College coaches will have to recruit the old-fashioned way next year: The National Collegiate Athletic Association’s board of directors approved a ban April 26 to eliminate all text messages from coaches to recruits beginning in August–though the board left open the possibility of revisiting that decision as early as 2008.

“One of the abuses that was described to us were text messages from a coach to a player saying, ‘Call me,'” Division I Vice President David Berst said on a conference call.

As a result, coaches no longer will be allowed to send text messages to recruits.

High-school athletes face far fewer restrictions. A recruit, for instance, still could message a college coach, although the coach could not respond under the new rule.

The move came a week after the NCAA’s management council recommended passage of the ban, which also eliminates communications through other electronic means such as video phones, video conferencing, and message boards on social-networking web sites.

eMails and faxes still would be permissible and subject to current NCAA guidelines, which include some time periods that prohibit coaches from contacting recruits in any form.

What it means to coaches is fewer opportunities to attract players through today’s high-tech tools, and more reliance on the post office, eMail messages, and phone calls.

The proposal was creating concern among today’s tech-savvy coaches even before the 13-3 vote.

On April 23, Grant Teaff, executive director of the American Football Coaches Association, responded to the management council’s decision by sending a letter to the board asking it to delay a vote until compromise rules could be worked out.

The Student-Athlete Advisory Council had complained that text messaging was too costly and so intrusive that it sometimes bordered on harassment. Some of those stories prompted the board to ignore the coaches’ plea and vote anyway.

“The board was swayed very much by what the student-athletes had to say,” Berst said. “We heard anecdotal stories of someone waking up and having 52 text messages.”

In an unusual move, however, the board also indicated it would listen to new proposals. Typically, rules are approved or rejected without comment.

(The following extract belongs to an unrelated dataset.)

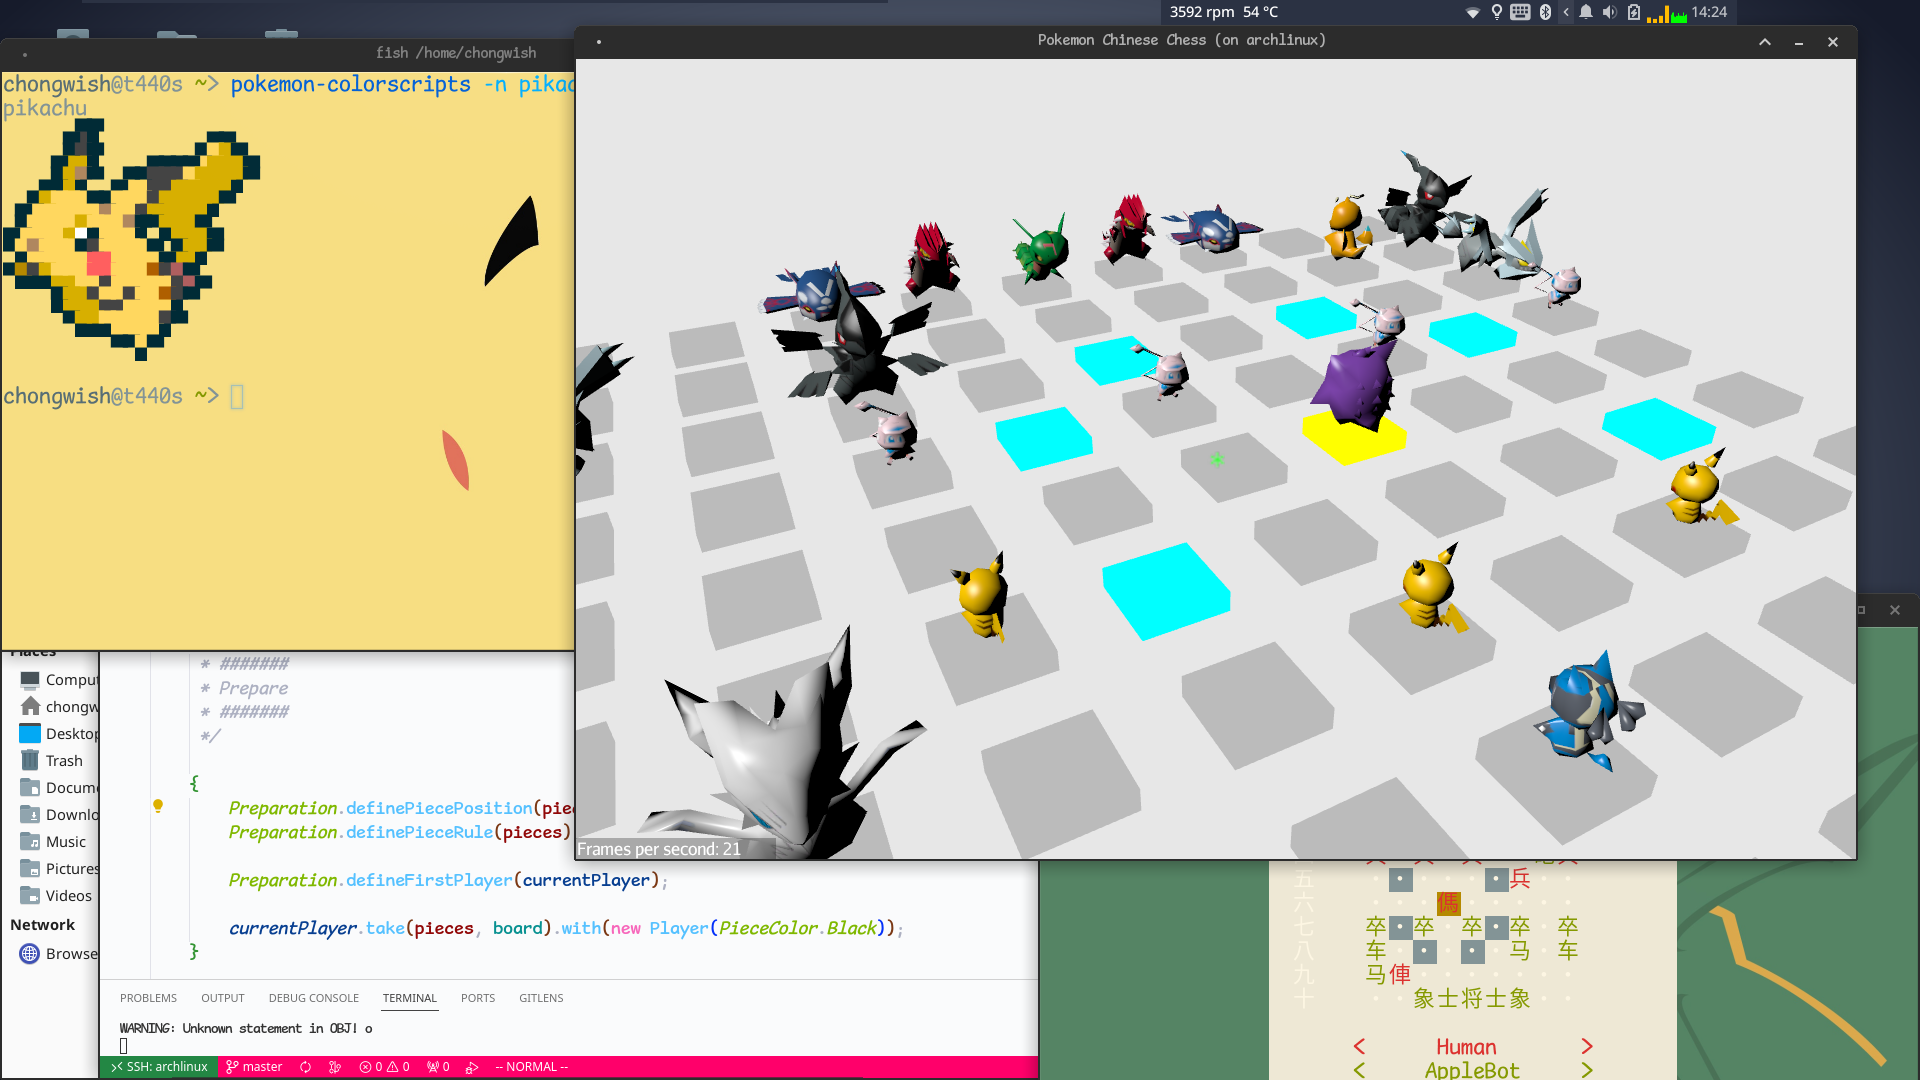Open the volume tray icon

[x=1609, y=12]
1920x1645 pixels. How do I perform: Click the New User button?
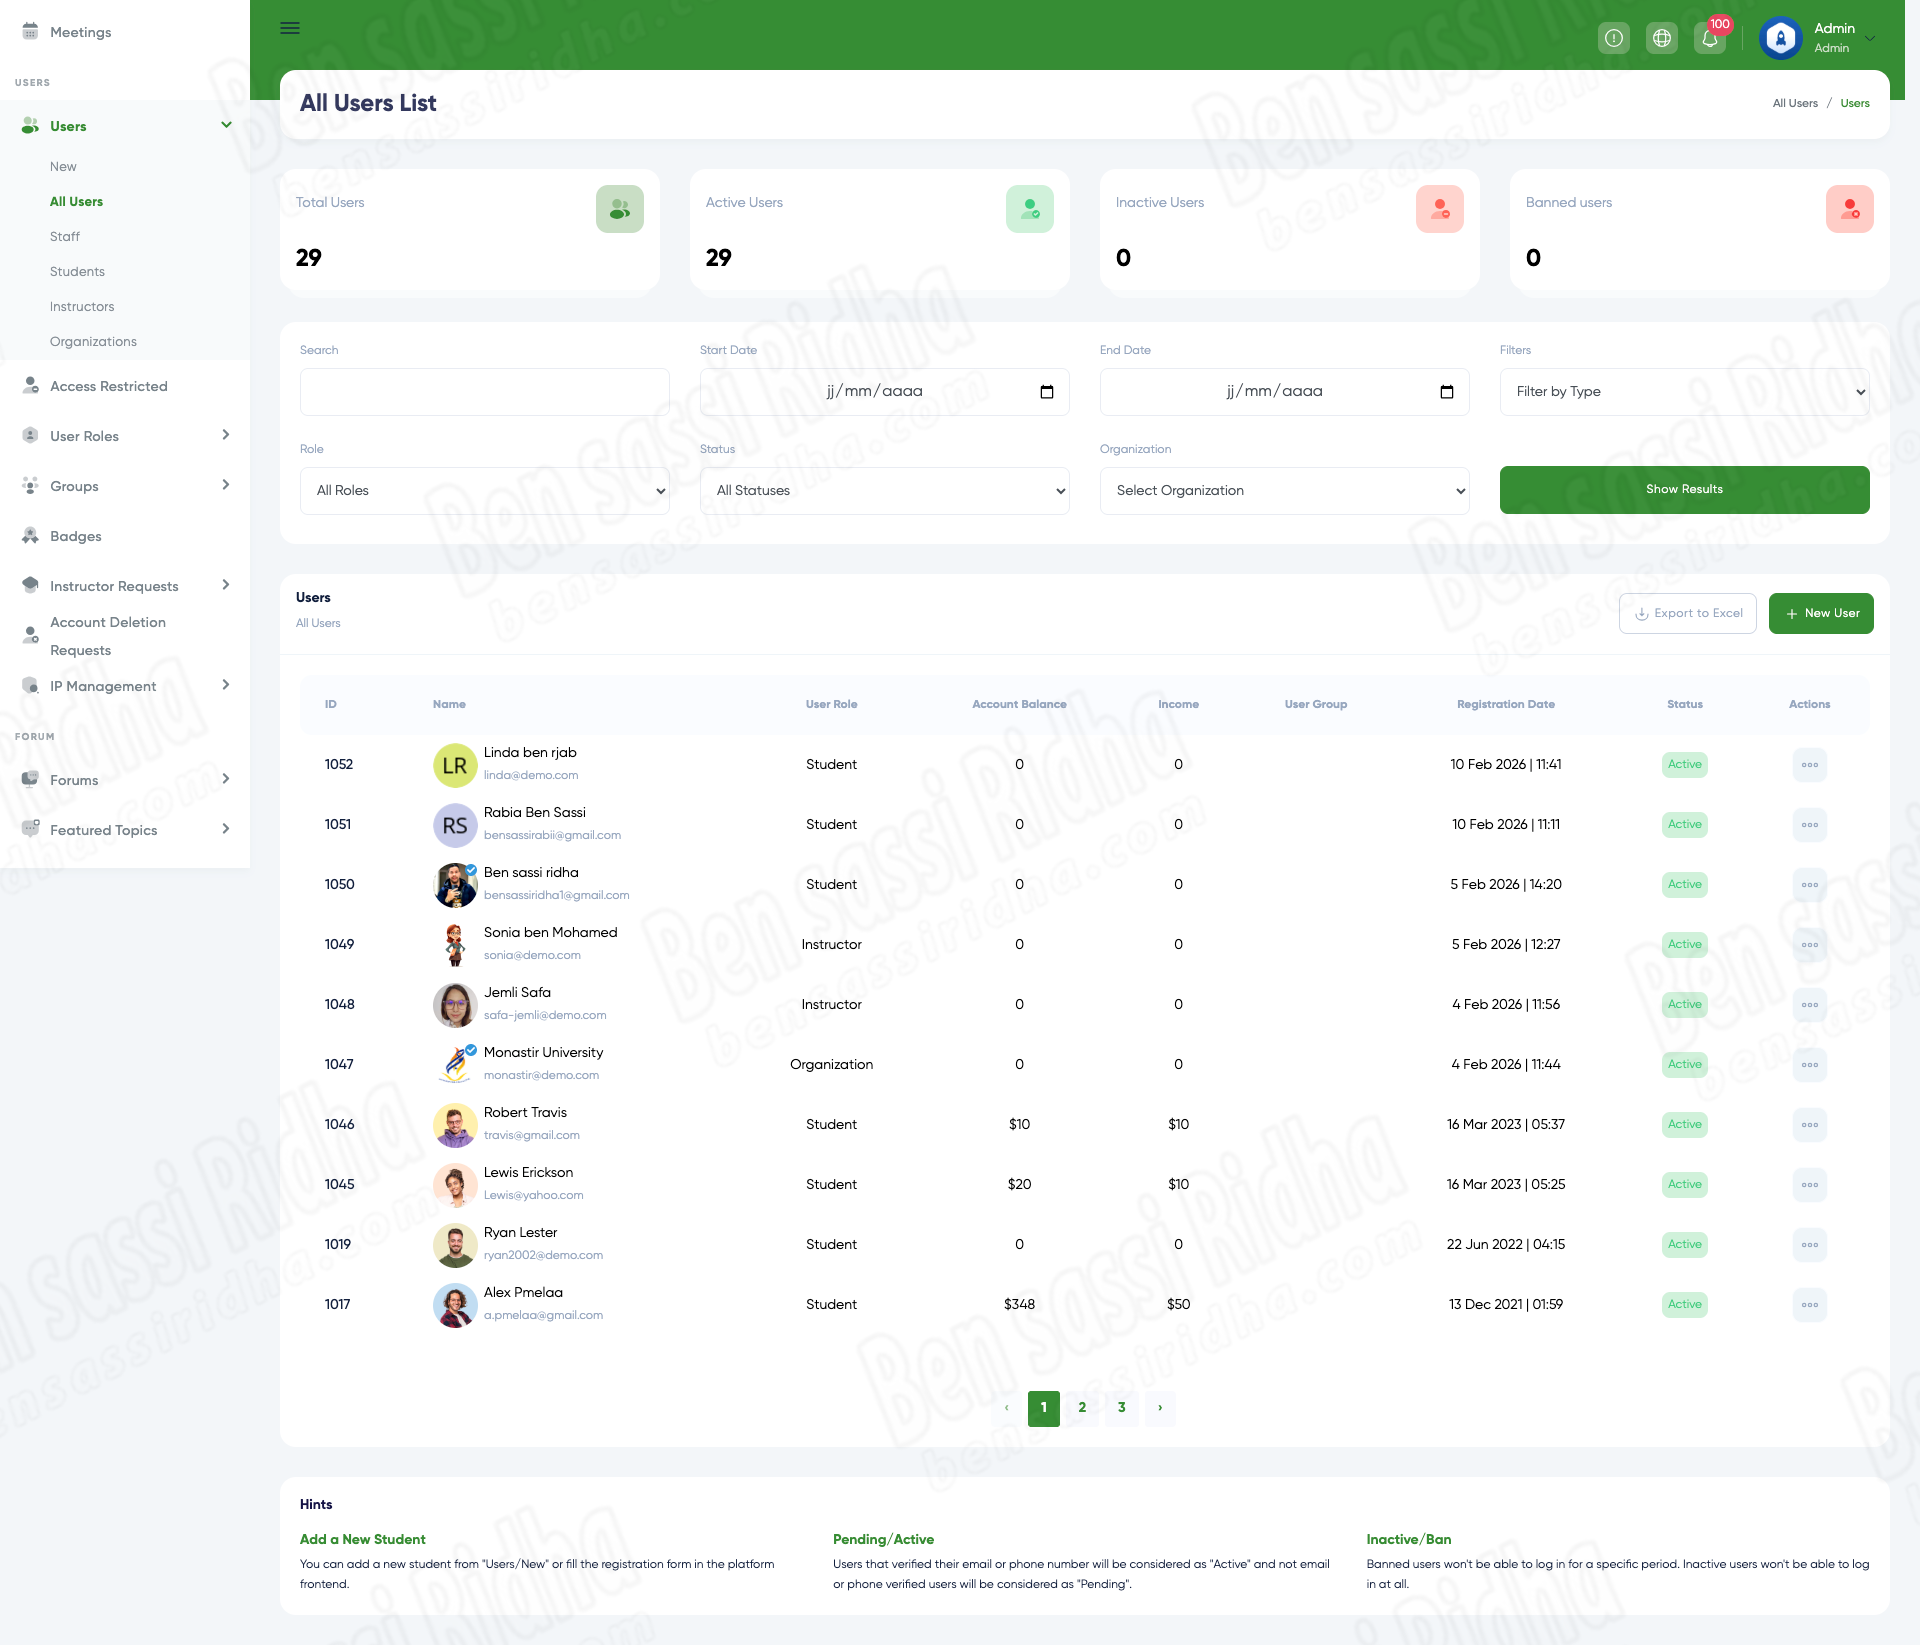[x=1821, y=614]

“I think it recognized there may be other ways of monitoring communications in the future, so it’s open to proposals,” Berst said. “But, for now, text messages have been eliminated.”

The board had given groups such as the coaches associations and conference officials an opportunity to make formal proposals before April 26.

None, Berst said, was received by the board before its meeting. A less restrictive measure on text messages was defeated by the management council in January, leaving the board with a decision on the all-or-nothing approach.

Previously, there were no limitations on how many text messages coaches could send.

“I think [the board] recognized we had a dilemma where student-athletes suggested there were some problems with text messages, whereas coaches and assistant coaches wanted it to continue,” Berst said.

Teaff acknowledged that some restrictions were needed and suggested placing limits on the months text messages would be permissible.

Jim Haney, executive director of the National Association of Basketball Coaches, offered to support a measure reducing the hours text messages could be sent–such as not during school hours or late at night.

Enforcing the new measure also could prove difficult.

“It’s just like enforcing any other rule,” Berst said. “You’re not allowed to buy a kid a hamburger when he goes on the road, but that’s tough to enforce, too. There are many rules that, on the face of them, are unenforceable.”